Place is important to me. There are places I walk in my dreams yet. Trafalgar Vale is one of those places. I can walk it room by room ~seeing, feeling, smelling, the house solid around me as it was when I was a child.
Odd I should remember it so well. It was not my house & it was old; a hundred years old even then. It smelt of the dust that drifted down from the ceiling in dank clouds, of overblown roses, red soil & Mama's eternal turps & thinners. The shower stood on a cement slab under the water tank & draped over its rafters lived the carpet snake that fed on the fat green tree frogs. It was geriatric, having the usual problems with its plumbing, & embarrassing leaks. Like its owner it was quirky. Perhaps that's why I loved it so much. The main bedroom wall sported a willow tree bearing peach blossoms. The bath got buried in the front garden as a fish pond. The back door was painted in black & pink & purple stripes & at one time the fridge was also painted. A garish commode sat behind a curtain on the back verandah & the rail was home to a medley of ancient chamber pots. The loo was a *thunderbox* way down at the back fence amidst black clouds of mozzies & midgies.

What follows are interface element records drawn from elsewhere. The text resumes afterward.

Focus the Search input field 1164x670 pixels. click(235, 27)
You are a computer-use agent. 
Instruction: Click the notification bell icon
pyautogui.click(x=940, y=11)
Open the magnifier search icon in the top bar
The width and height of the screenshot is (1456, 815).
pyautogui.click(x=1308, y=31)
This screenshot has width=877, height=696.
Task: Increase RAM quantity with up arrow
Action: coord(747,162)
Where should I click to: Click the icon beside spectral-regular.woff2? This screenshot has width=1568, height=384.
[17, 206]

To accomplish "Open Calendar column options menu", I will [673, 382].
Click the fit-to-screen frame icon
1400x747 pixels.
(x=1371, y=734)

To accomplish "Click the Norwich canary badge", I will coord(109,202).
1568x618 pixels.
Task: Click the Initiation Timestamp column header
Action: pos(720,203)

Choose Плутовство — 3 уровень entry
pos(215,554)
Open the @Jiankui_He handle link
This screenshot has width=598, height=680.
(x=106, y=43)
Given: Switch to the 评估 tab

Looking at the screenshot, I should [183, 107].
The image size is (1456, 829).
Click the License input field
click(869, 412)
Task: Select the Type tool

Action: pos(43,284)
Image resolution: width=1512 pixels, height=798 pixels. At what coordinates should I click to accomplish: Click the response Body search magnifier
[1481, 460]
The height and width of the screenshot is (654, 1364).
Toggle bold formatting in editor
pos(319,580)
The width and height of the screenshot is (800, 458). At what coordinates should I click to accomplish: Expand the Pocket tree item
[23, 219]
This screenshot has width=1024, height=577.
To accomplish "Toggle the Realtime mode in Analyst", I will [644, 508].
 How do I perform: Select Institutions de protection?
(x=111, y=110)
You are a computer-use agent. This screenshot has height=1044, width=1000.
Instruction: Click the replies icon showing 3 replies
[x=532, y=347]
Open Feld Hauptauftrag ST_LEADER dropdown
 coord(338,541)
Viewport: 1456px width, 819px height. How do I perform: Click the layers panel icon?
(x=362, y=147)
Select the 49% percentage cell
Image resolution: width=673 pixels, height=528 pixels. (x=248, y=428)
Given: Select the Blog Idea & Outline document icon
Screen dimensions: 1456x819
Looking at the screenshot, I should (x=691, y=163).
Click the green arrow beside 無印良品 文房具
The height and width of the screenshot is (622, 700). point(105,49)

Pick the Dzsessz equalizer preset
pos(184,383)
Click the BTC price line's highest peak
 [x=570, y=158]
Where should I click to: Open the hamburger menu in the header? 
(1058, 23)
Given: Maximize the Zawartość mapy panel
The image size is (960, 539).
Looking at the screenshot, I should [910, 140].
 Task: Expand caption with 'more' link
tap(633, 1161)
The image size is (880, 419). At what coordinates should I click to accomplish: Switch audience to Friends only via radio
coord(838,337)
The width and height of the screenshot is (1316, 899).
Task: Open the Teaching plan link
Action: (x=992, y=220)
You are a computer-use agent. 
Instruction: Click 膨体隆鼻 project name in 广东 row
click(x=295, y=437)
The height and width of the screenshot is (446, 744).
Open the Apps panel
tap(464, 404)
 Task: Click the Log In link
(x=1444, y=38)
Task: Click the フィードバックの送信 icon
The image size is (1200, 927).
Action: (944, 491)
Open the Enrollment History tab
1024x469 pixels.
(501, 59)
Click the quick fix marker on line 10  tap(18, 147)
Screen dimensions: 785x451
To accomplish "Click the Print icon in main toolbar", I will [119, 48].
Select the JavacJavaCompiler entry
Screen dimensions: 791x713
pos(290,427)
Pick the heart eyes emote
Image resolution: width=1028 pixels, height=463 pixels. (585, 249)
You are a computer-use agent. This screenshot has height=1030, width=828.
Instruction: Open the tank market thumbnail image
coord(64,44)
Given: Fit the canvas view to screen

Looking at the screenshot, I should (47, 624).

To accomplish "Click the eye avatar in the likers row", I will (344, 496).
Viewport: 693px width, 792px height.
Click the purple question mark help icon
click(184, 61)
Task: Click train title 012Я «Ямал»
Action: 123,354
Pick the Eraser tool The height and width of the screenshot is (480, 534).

Trafalgar Vale, far too snooty a name for a portly old lady tied at the waist with string, was my Aunt's house. I loved it as my aunt did for its faults, being as disinclined as she was to practical considerations over ambiance & that elusive sense of being at home. Besides there was the garden.
My Aunt was a gardener before she was anything else, a love she shared with my own mother & which created a friendship between two very dissimilar women because my Aunt was no housekeeper & her methods invariably made my mother cringe. Her garden was a tangled riot of exuberant plants, gracious old trees, secretive nooks & hidden corners. I remember the front verandah for its swathes of wisteria & golden alamander. It was a house & garden that had roots, good sturdy roots running from generation to generation, where the old stories got told & retold giving me a sense of belonging that I did not find in my modern, practical, organized home were I could not find reflections of myself.
A sense of belonging is important to a child. A sense of springing from a real past, of being a cog in something larger than oneself, of moving into the future, spring from that sense of belonging & so I was careful to tell the stories as I remember them, for the people to whom the stories happened have gone now. Some of them I only know through their stories. Others I remember but as I tread the wide boards of Trafalgar Vale in my dreams they crowd about me, all the dead. As a king once said, 'I will go to them, they cannot return to me.' But I do not think they care to be forgotten.
6 comments:
Loved this post, Ganeida.
I feel the same way about my childhood abounding in rich memories of family and history and good, deep roots.
I also thing I would love your aunts type garden!
I did not feel this sense of foundation in my family until we lived with my maternal grandfather in his large, old home. I wish I could write like you in describing it.
I love the way you write Ganeida... I could almost smell the house. and the back verandah. and the garden too☺
Ruby: you would have adored this old Queenslander! I really objected when my aunt sold it but of course it was too big & unweildy for her to manage any longer. The people who bought it have restored it beautifully, but you know, it lost something of its charm in the transformation.
Seeking: I don't think you find this at all in modern houses. They do not lend themselves well to storytelling ~ & councils do not like the old places so well. Their quirks can be deadly.
Persuaded: Everything in this house was *vintage*. You would have adored it! ♥
I love the sound of this auntie and her house. I watch people like her with something similar to envy - I can't bear it if everything isn;t cleaned and tidied and kept in good condition - and I really admire people who can sit loose to events and possessions and just be their own true selves. Lovely house lovely garden lovely lady :0)
lol Ember: People like my aunt & I drive my mother crazy. ☺ She loves us to bits but our methods leave much to be desired in her book while we remain pretty much oblivious to everything but what presently obssesses us. It's a big world; room for all sorts.